Berço da Democracia Corinthiana, liderada por Sócrates e companhia também no período da ditadura, o Corinthians – fora os tímidos apoios de Jadson e Roger a Bolsonaro – já não conta com tantos jogadores dispostos a se aventurar na arena político-ideológica. “Nem me preocupo com política. Não entendo. E não me agrega nada”, diz o lateral-esquerdo Danilo Avelar. Imersos em uma intensa rotina de treinos, jogos e concentrações, boleiros geralmente se sentem mais confortáveis em manifestar suas opiniões depois que param de jogar, como Juninho Pernambucano, que defende Lula e se opõe a Bolsonaro, e Ronaldo Fenômeno, que se tornou cabo eleitoral de Aécio Neves em 2014.

Apesar da onda a favor de Bolsonaro, ainda são raros os jogadores em atividade que abrem o voto ou se engajam na militância de um candidato. Em 2012, na eleição para prefeito de São Paulo, o ídolo tricolor Rogério Ceni apoiou José Serra (PSDB), enquanto o palmeirense Marcos Assunção aderiu à campanha de Fernando Haddad (PT). Há quatro anos, às vésperas do segundo turno presidencial, Júlio Baptista e Neymar também declararam apoio a Aécio.
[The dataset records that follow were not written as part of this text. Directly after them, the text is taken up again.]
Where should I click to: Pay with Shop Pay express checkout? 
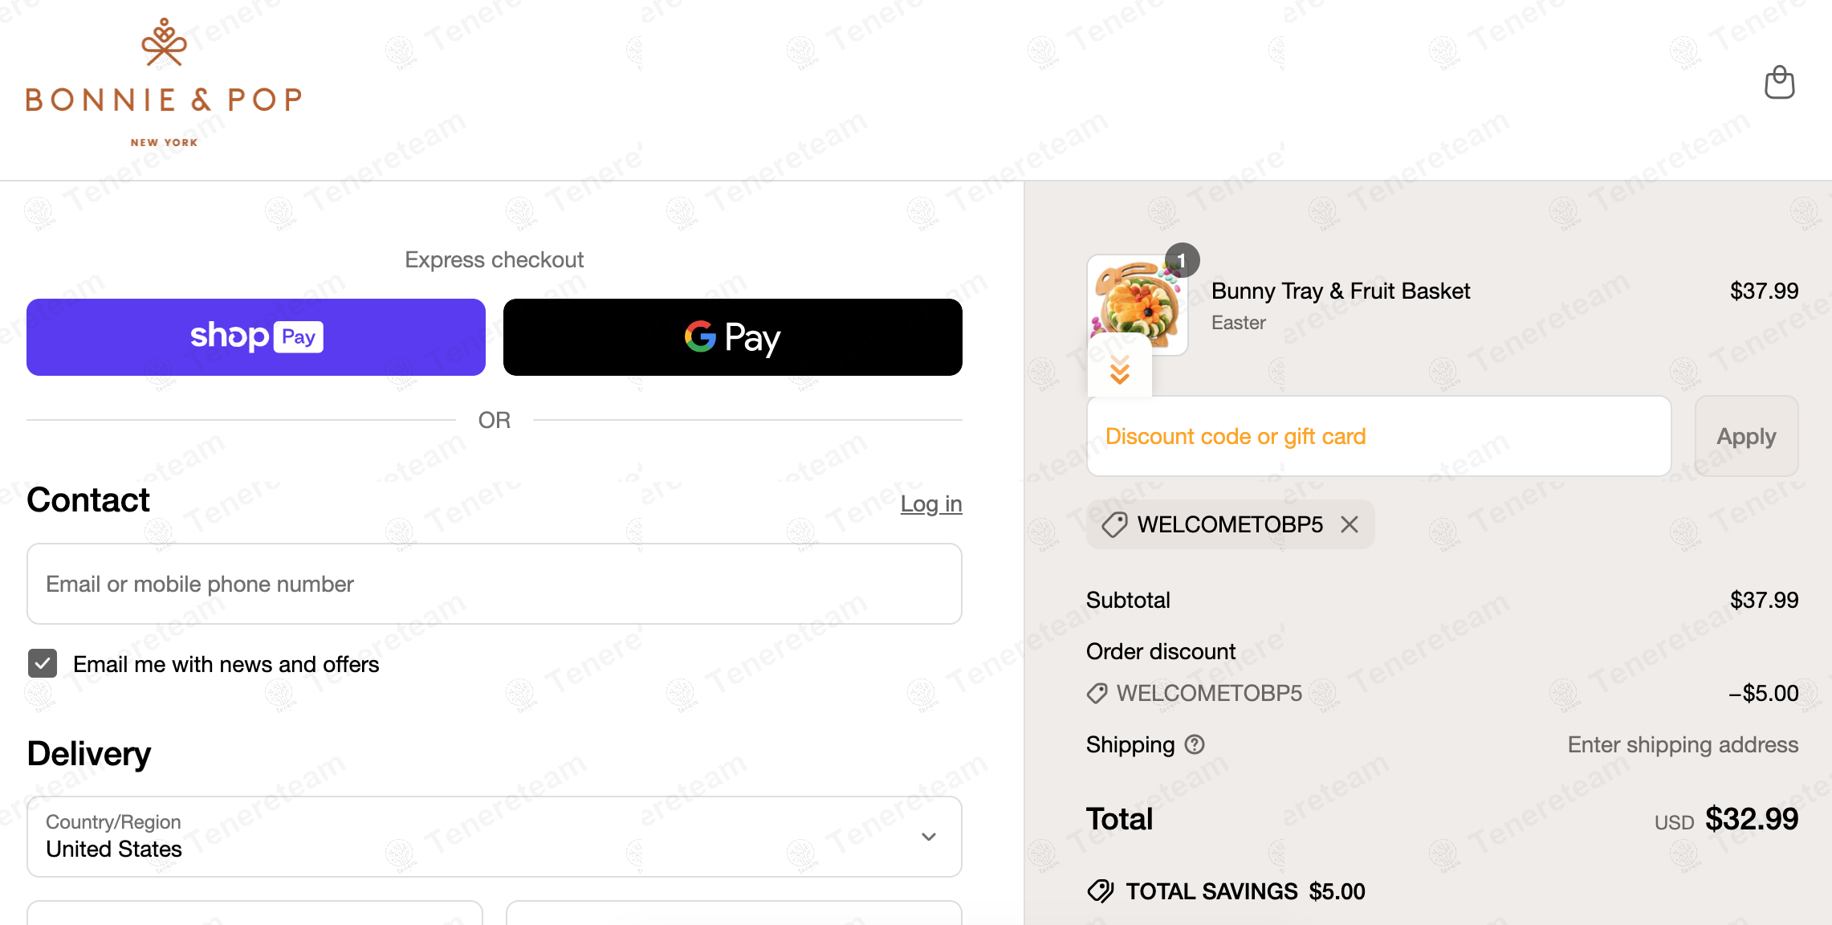pos(255,337)
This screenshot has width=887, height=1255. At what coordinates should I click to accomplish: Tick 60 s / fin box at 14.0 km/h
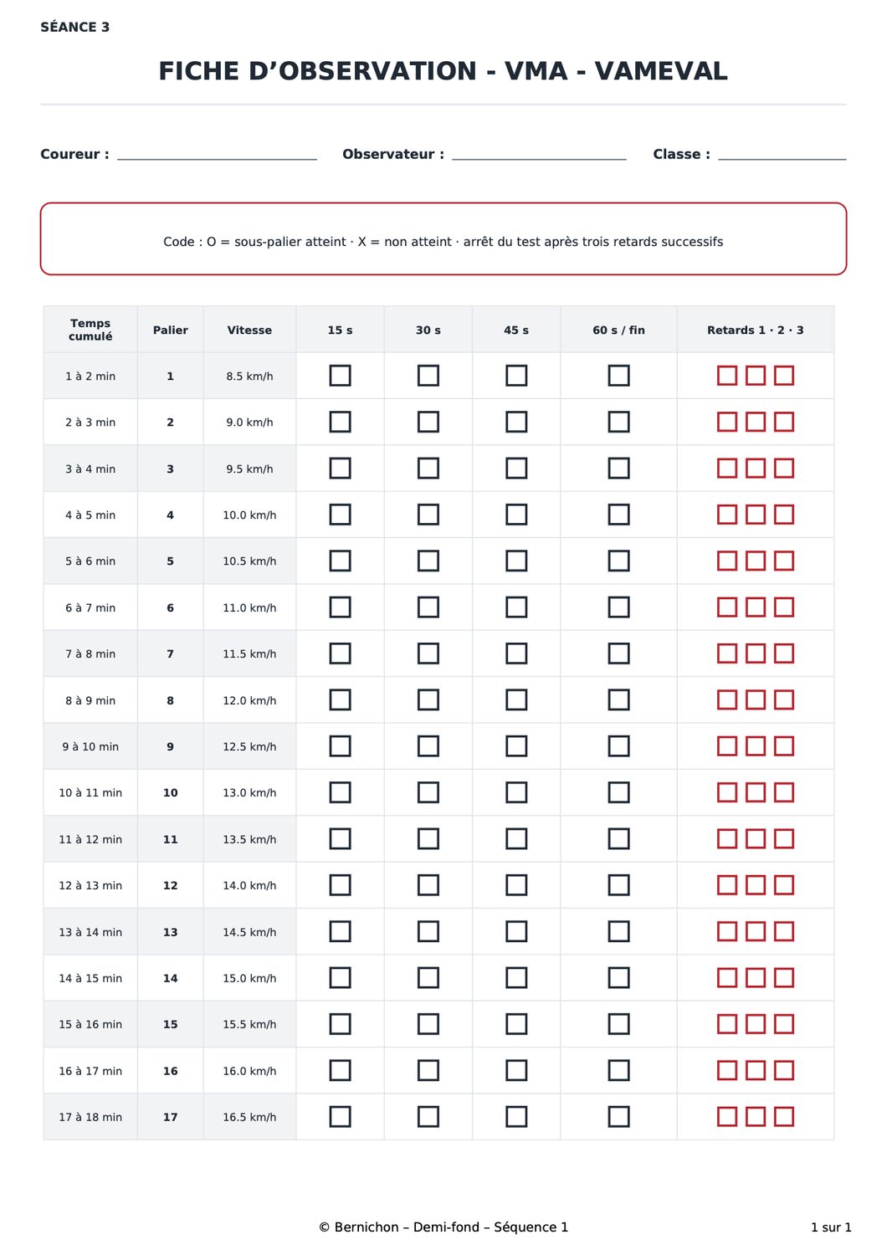pyautogui.click(x=618, y=884)
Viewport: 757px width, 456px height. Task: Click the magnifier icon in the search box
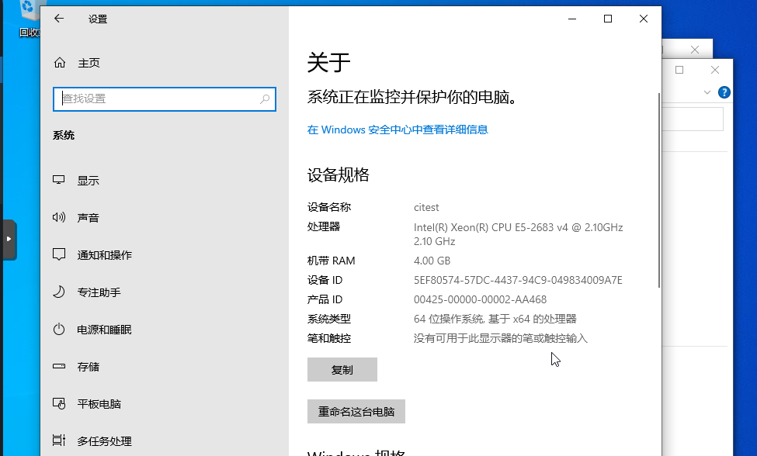[x=265, y=98]
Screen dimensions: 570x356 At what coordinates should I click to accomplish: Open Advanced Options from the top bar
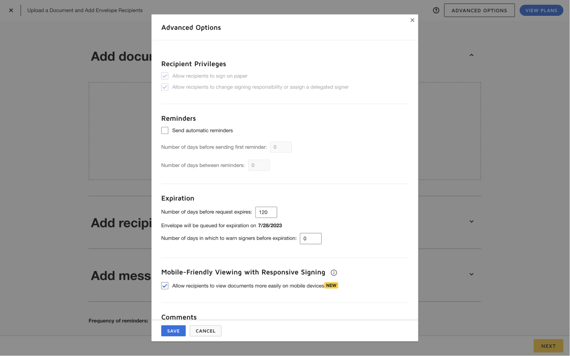pos(479,10)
“Via de regra, o atleta está tão voltado para a competição, em um período curto de sua vida, que realmente não olha para o resto do país. Sem contar que a esmagadora maioria deles é vítima do sistema educacional brasileiro”, afirma o jornalista Juca Kfouri. Ele defende que jogadores como Felipe Melo se expressem livremente e não enxerga motivos para censura a declarações públicas de voto – o Superior Tribunal de Justiça Desportiva (STJD) ameaçou denunciar o volante do Palmeiras por conduta antidesportiva. “Felipe Melo não fez nada mais que dedicar seu gol a um candidato. Outros jogadores têm o mesmo direito, assim como qualquer cidadão.”